KOMENTAR

MEREKA yang lalu-lalang di media sosial membuat saya begitu iri hati.
Sepertinya banyak sekali perempuan yang memiliki lebih dari satu (bahkan lebih dari dua!) profesi.

Ada yang jadi penyanyi sekaligus pengusaha restoran. Ada yang jadi PR sekaligus beauty enthusiast. Ada yang jadi selebgram sekaligus pemilik fashion brand. Ada yang jadi influencer sekaligus youtuber dan podcaster. You name it.

Mayoritas mereka adalah perempuan-perempuan muda berusia 20an hingga awal 30an. Lajang dan para mahmud. Mereka terlihat ‘mencolok’ dengan segala aktivitas, talenta, dan kepopuleran yang diraih.

Mereka adalah bukti nyata dari petuah nenek dulu tentang “perempuan harus serba bisa”.

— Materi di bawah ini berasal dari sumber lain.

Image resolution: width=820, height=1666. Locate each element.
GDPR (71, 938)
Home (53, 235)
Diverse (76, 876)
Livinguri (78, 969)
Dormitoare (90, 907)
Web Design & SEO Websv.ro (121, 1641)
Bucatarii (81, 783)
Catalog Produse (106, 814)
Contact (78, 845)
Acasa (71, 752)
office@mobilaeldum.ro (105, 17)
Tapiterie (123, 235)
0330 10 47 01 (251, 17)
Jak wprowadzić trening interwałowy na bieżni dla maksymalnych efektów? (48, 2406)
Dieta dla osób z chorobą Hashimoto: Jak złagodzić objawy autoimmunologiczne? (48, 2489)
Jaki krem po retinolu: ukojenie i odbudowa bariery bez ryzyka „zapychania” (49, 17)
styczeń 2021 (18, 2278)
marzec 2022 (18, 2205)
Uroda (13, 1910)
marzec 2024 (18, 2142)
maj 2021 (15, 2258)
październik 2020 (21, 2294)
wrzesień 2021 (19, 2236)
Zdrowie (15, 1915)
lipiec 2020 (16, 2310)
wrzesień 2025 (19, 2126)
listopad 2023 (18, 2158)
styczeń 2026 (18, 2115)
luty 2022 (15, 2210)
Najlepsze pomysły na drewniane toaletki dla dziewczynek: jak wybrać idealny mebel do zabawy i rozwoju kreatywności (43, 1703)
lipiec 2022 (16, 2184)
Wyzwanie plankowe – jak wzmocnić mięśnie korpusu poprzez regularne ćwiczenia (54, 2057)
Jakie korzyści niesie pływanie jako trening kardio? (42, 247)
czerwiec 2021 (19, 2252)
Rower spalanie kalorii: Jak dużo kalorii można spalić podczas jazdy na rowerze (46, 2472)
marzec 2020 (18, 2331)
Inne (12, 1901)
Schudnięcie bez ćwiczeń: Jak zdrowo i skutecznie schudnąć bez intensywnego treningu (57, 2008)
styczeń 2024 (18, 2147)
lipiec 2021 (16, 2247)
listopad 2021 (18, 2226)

Saat ini, pengertian “serba bisa” itu bukan sekadar serba bisa dalam urusan rumah tangga. Dahulu, secara turun-temurun, seorang ibu akan mengajarkan putrinya bagaimana menjadi perempuan yang cakap dalam urusan rumah tangga. Bagaimana piawai mengurus rumah tangga dan keluarga agar menjadi istri yang disayang suami.

Tips dan trik mencuci pakaian, menyetrika yang rapi, menyapu dan mengepel rumah, hingga resep-resep favorit keluarga pun diturunkan dari ibu ke putrinya, dan begitu seterusnya. Hingga akhirnya ‘terbentur’ zaman yang kian modern ini.

Dengan semangat Kartini, perempuan melaju sedemikian maju. Keluar dari rumah demi menggapai aktualisasi diri. Urusan rumah, pelaksanaannya diserahkan kepada support system.

Maka perempuan hebat saat ini didominasi perempuan yang memiliki karir cemerlang di berbagai bidang dan mampu me-manage support system untuk mengurus rumah tangga dengan baik. Dengan begitu, kehidupan pribadi bersinar dan kehidupan keluarga pun terjamin.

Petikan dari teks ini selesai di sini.